# TASK BRIEF
If a line in the listing includes the word "will", copy it out.

++++ DATASET EXTRACT

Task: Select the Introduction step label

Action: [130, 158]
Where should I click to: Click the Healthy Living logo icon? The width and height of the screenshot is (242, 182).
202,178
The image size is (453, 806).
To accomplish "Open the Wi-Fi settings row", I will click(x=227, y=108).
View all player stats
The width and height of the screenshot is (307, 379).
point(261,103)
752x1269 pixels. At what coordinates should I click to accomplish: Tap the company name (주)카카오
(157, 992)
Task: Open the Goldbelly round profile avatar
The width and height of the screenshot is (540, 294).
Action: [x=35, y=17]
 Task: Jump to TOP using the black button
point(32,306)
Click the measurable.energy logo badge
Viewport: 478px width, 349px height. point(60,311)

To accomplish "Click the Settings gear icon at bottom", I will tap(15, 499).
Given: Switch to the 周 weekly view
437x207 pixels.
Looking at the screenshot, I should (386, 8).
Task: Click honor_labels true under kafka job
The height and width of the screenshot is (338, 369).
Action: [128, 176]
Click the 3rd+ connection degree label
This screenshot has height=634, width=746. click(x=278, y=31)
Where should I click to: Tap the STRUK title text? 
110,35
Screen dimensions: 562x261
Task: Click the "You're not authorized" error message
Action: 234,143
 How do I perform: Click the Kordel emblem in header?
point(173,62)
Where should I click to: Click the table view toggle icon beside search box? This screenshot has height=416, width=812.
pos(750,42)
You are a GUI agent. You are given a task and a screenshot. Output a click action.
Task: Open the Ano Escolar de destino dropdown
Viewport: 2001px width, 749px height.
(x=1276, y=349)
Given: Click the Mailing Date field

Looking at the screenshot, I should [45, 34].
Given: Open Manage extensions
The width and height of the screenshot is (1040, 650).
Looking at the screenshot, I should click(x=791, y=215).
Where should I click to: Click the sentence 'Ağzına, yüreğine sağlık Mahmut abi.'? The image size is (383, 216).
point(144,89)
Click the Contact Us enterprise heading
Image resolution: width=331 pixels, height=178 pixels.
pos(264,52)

++++++++

# WRITTEN RESPONSE
To accomplish "Open the Wi-Fi settings row", I will click(x=227, y=108).
To accomplish "Click the Settings gear icon at bottom", I will tap(15, 499).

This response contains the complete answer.